La sconfitta di questa sera all’Allianz Stadium del Milan mette forse una pietra tombale sulle ambizioni da Champions dei rossoneri (in attesa di vedere cosa faranno Lazio, Roma e Atalanta in questa giornata). Una gara giocata con coraggio da parte dei rossoneri che, forse all’ultima chiamata, ottengono un vantaggio meritato con Piatek ma solo dopo essersi visti togliere un rigore NETTO nonostante la chiamata al VAR per Fabbri. Il fallo di mano di Alex Sandro sul cross di Calhanoglu è evidente, braccio largo e non attaccato al corpo e deviazione significativa, che avrebbe potuto sbloccare il risultato anche qualche minuto prima del gol di Piatek.

Per il resto l’arbitraggio di Fabbri resta totalmente insufficiente come nel caso dell’ammonizione per Calhanoglu (contrasto inesistente) in contrapposizione con un mai dato giallo a Mario Mandzukic sempre sopra le righe nell’atteggiamento e simultaneamente sempre tutelato dalla quaterna arbitrale. Come se non bastasse sempre il croato si è reso protagonista di un altro caso da moviola trattenendo vistosamente Castillejo in area di rigore nella ripresa. GUARDA LA MOVIOLA DI JUVE-MILAN.

Ciò che rende ancora più colpevole l’arbitro Fabbri nel non aver concesso il rigore al Milan nel primo tempo è rappresentato dal precedente: un anno fa De Sciglio, a maglie invertite, compì un gesto forse ancora meno netto di quello avvenuto questa sera all’Allianz Stadium, un tocco di mano in area su cross di Lichtsteiner.
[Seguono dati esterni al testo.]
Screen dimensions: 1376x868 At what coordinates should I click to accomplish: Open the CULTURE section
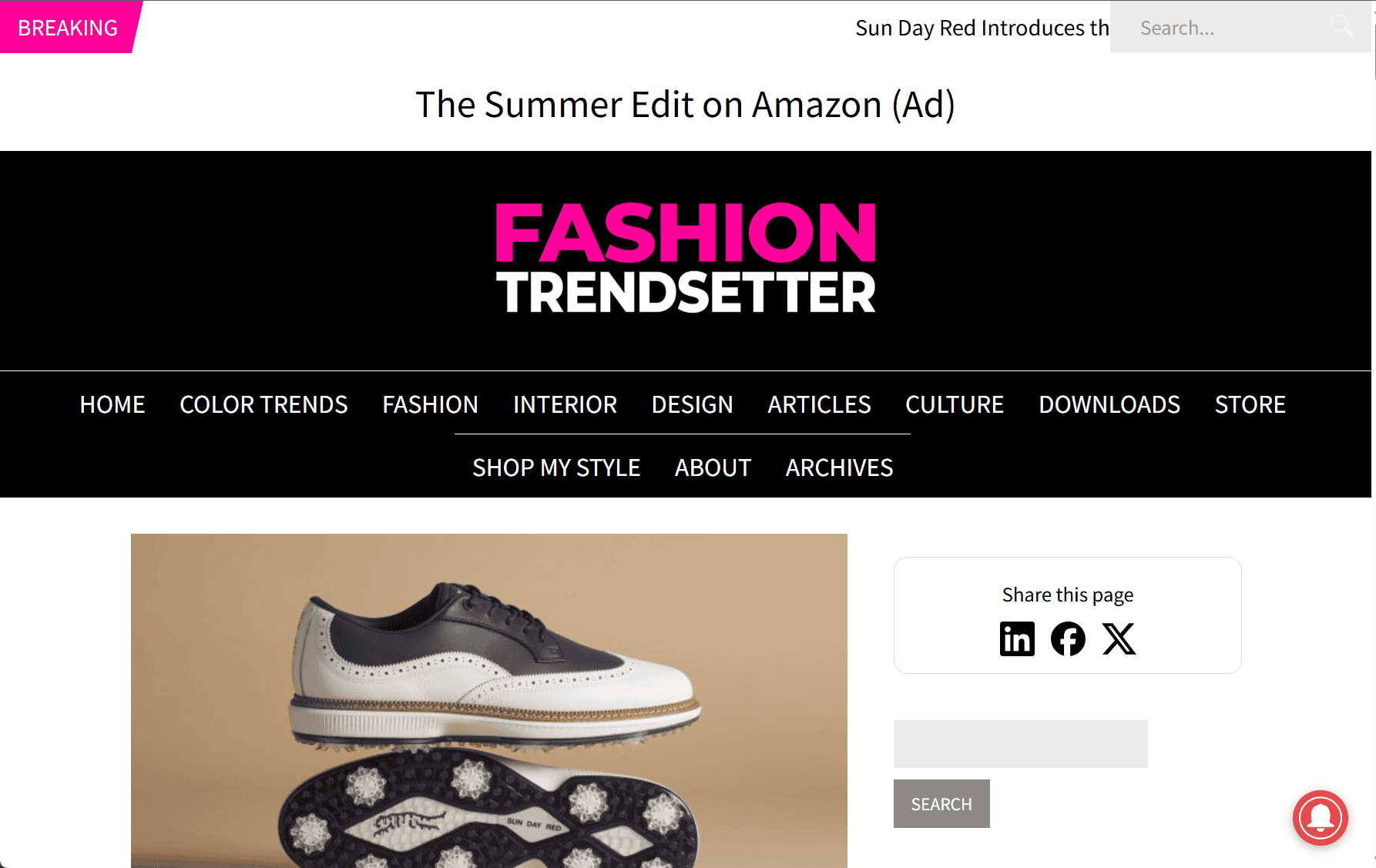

Il risultato? Sempre a favore della Juventus ma in quel caso fu rigore.

Il Milan di questa sera (orfano di interpreti importanti come Paqueta, Donnarumma e Conti) merita tuttavia gli applausi per aver tenuto testa ad una Juve forte, anzi fortissima ma sempre tutelata non solo dal “caso”. La gara di questa sera condanna i rossoneri a tornare a Milano incassando la terza sconfitta in quattro partite, un ruolino di marcia che potrebbe far tramontare i sogni europei ma non sicuramente la voglia di lottare, almeno noi, FINO ALLA FINE.